When homes are small and costly, dreams of having a family shrink

In Asian cities, imagining family life has become the real work of adulthood – shaped by square footage, commute times and childcare options

Originally published by South China Morning Post on 13th March 2026

Across Asia’s densest cities, the milestones of adulthood are quietly shifting. Couples share kitchens with parents. Some wait years on public housing lists. Others secure a flat before thinking about a ring. In some cases, keys come before vows. Increasingly, love moves in step with property. Square footage, mortgage approvals and ballot results shape decisions that once felt spontaneous.

At first glance, falling fertility rates might look like a purely economic or demographic problem.

Singapore’s total fertility rate recently dropped to 0.87, the lowest on record. Across East Asia, from Tokyo to Seoul, similar patterns are emerging. Sky-high rents, tiny flats and relentless work schedules are delaying marriage and, for many, creating doubts over whether to have children at all.

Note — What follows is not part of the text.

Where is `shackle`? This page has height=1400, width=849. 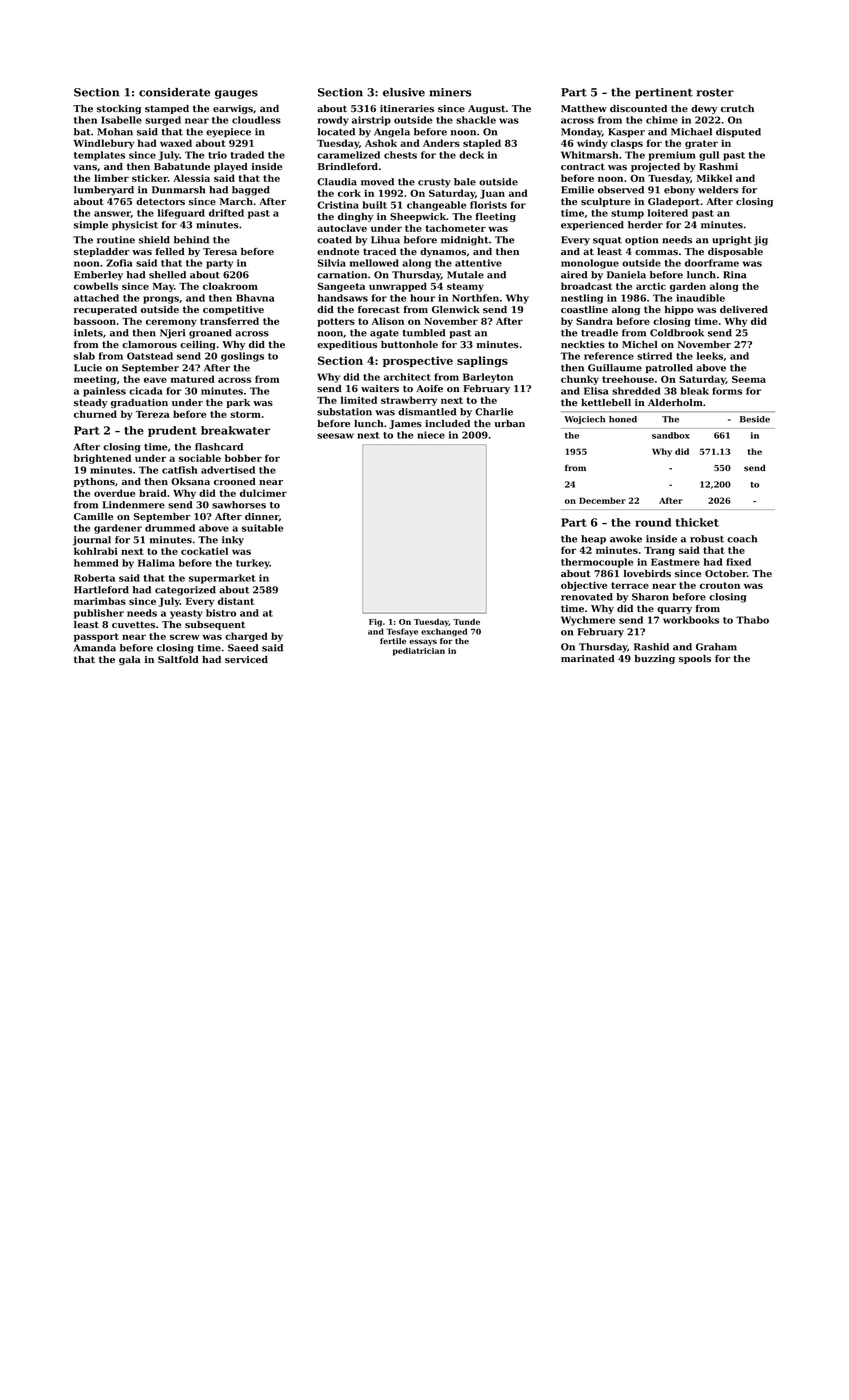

But the story is about more than numbers. It’s about what couples can realistically offer the next generation. Housing does more than provide shelter; it shapes daily life. It decides whether a child has a room of their own, whether grandparents can live nearby to help, and whether parks or schools are even accessible. In cities where even modest flats consume decades of savings, the question isn’t just affordability, it’s whether the environment is right for raising a child.

Generational experience shapes these decisions as well. Many millennials and members of Gen Z grew up with parents stretched thin by work, long commutes and nights spent catching up instead of being simply present. For some, parenthood carries the quiet determination to do things differently: to prioritise attention, presence and time deliberately spent together. For others, those same childhood memories reinforce hesitation. Parenthood becomes a set of compromises that feels too heavy, a life-altering choice that carries costs many may not want to shoulder.

Urban life and independence complicate matters further.

Many of Asia’s global cities reward mobility and long hours. Dual-income households are often necessary. Childcare can be prohibitively expensive or fiercely competitive. Even weekends are rarely free. Couples find themselves asking practical questions: will someone be home in time for dinner? Who will pick up the child if work runs late? How much of daily life will be outsourced to maintain careers, stability or sanity?

Previous generations often raised children in extended households, where grandparents and relatives provided informal support. Today, many couples prioritise privacy and autonomous homes, but independence can mean isolation. Without built-in support networks, childcare is costly, exhausting and logistically complex. Returning to a parental home after marriage may solve some problems but can spark tension over boundaries, differing parenting styles and emotional labour. For many, the cost of this negotiation itself can feel like too much.

There is also a generational shift in values. Many young adults place a premium on personal freedom, career development and lifestyle experiences. Travel, hobbies and social life – things that were sometimes a luxury for their parents – carry weight. Children are seen not only as financially and emotionally costly, but as a potential limitation on autonomy and self-realisation. In cities where opportunities are abundant but time is scarce, the calculus is as much about what they might lose as what they might gain.

Governments have begun offering incentives to encourage marriage and childbirth, though these measures often stop short of addressing deeper structural issues. In South Korea, couples can receive subsidies for dating, getting engaged and the honeymoon, while local schemes in Busan and other districts offer additional payments tied to matchmaking and early marriage milestones. In China, cities such as Ningbo and Hangzhou issue marriage consumption vouchers, and some rural communities link cash bonuses to both marriage and childbirth. Critics argue that while these incentives ease the immediate financial strain, they cannot create larger homes, reduce long work hours or rebuild the support networks many young adults rely on.

Declining fertility rates are more than statistics. They show how a generation is navigating adulthood in cities that are at once aspirational and restrictive. Parenthood is no longer automatic. Couples weigh it against long commutes, mortgage commitments, expensive childcare and the trade-offs between personal freedom, career goals and daily life. For many young adults, deciding not to have children is not a rejection of family, but a conscious choice shaped by these pressures.

At the same time, the desire for family has not disappeared.

Some couples still imagine light-filled rooms, nearby parks and grandparents who can drop by. What has changed is how much calculation and compromise is required to make that vision possible. For some, the demands of work, the cost of housing and the lessons of their own childhood make parenthood feel like a luxury they cannot justify. For others, these same pressures turn parenthood into a deliberate project, one that requires careful planning, negotiation and trade-offs in how space, time and energy are allocated.

Amid Asia’s high-rise jungles, imagining family life has become the real work of adulthood because love is no longer just about two people. It is shaped by square footage, commute times, childcare availability and the practical choices that determine whether a life with children can actually be built.